If so, send me a chat message. Ah, great, okay, so what is information theory? So, again, let's motivate the idea. Well, what do we want to know about information theory. We want to know enough for data science in particular. We have learned how to build a decision tree and in the quiz you probably have also calculated the following quantities: the info of d, info x of t, the information gain of d, the speed information of d. I have taught you the formula and also give you some rough idea. Today i'm going to give you precise mathematical meaning, and that is from the theory of information. Okay, so what is it? What is information? Can we put a definition to information? Okay, and here we go.
That's the definition: information is the resolution of uncertainty, and that is defined by the father of information, edward avery shannon. Okay, and this is done. Well, half a decade ago, around the second world war. Now, what does it mean by resolution of uncertainty? I mean, pray, everyone, have a rough idea of what information is. Do you agree with this definition? Is it useful? Okay, let's play a game to understand this definition better, and this game is the resolution of uncertainty game.
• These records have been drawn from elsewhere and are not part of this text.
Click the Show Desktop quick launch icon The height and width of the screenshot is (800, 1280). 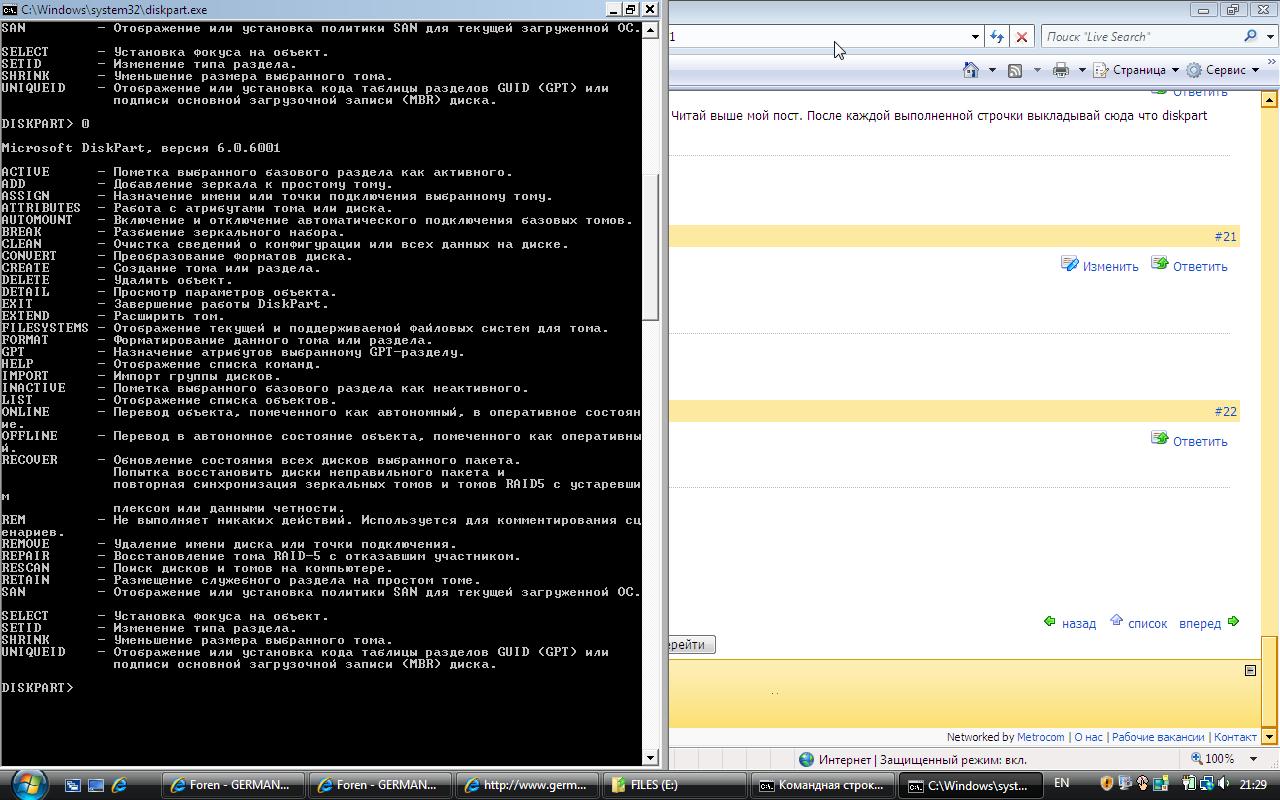click(x=73, y=785)
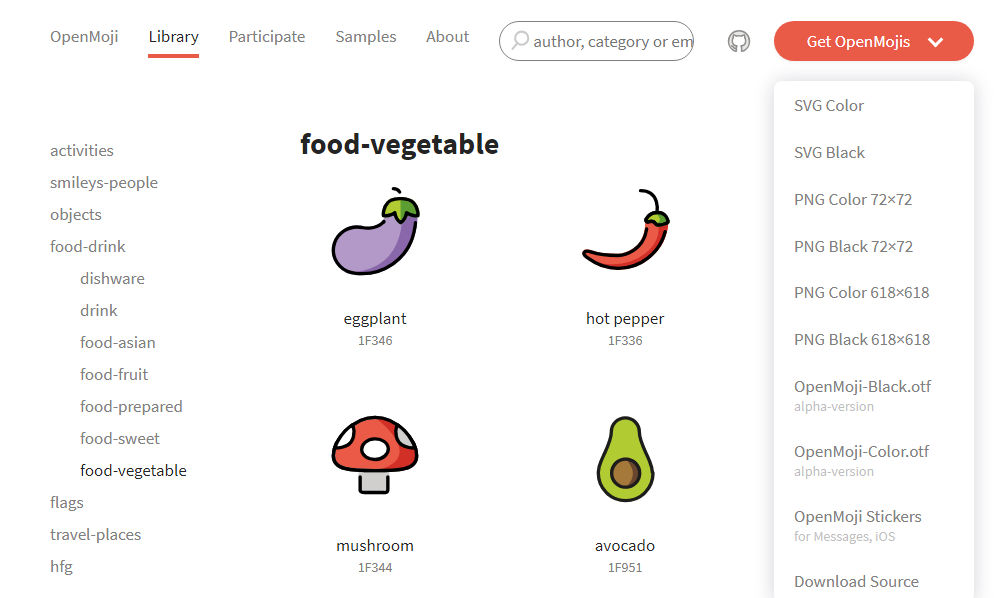Download OpenMoji-Color.otf font
Screen dimensions: 994x598
pos(862,452)
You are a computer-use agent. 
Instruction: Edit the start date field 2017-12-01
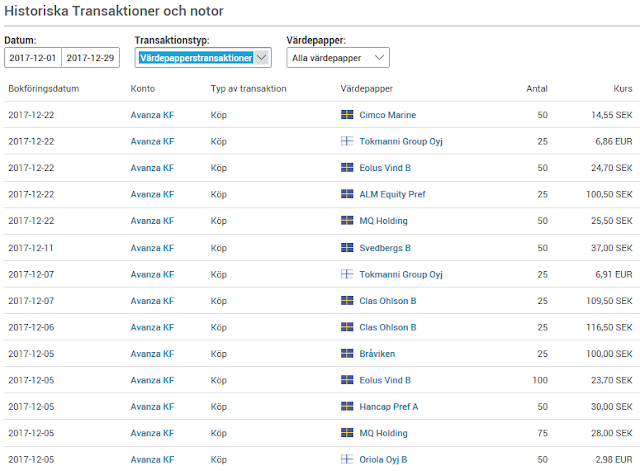pyautogui.click(x=33, y=58)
Okay, how do you play it? Well, what i'm going to do is i will have a random variable, y, that is not shown to you. Now you have to ask questions to to guess the value of y. You can ask me any questions, and but then those questions has to be just true, false question. Okay, i will answer you, true or false, and based off my answer, you might be able to guess the value of y. Okay, now the the point of this, this game, is you want to ask as few questions as possible. Imagine every single question you ask cost you some money. Play you don't want to lose a lot of money. So how do you ask the questions?
Suppose the value of y must be binary, just like a binary classification problem. Okay, y can take value 0 or 1.. Now, how many true, false questions can you ask to be able to guess the value of y correctly? One, and what would you ask? Is y equal to zero? Okay, we can ask whether y is equal to zero, and if my answer is yes, then the value of y is equal to zero, right. If the answer is false, okay, then the value is equal to one. Okay, just one question is enough. And can anyone win? I mean, be able to guess, resolve the uncertainty of y with zero question? I guess not, because, well, you don't know whether y is zero or one. Okay, so what about the case when y takes values from zero, one, two, three. I mean there are four possible cases. Now how many questions do we need to ask? Two, two questions. And how are we going to ask these two questions? What is the first question to ask and what about the second question?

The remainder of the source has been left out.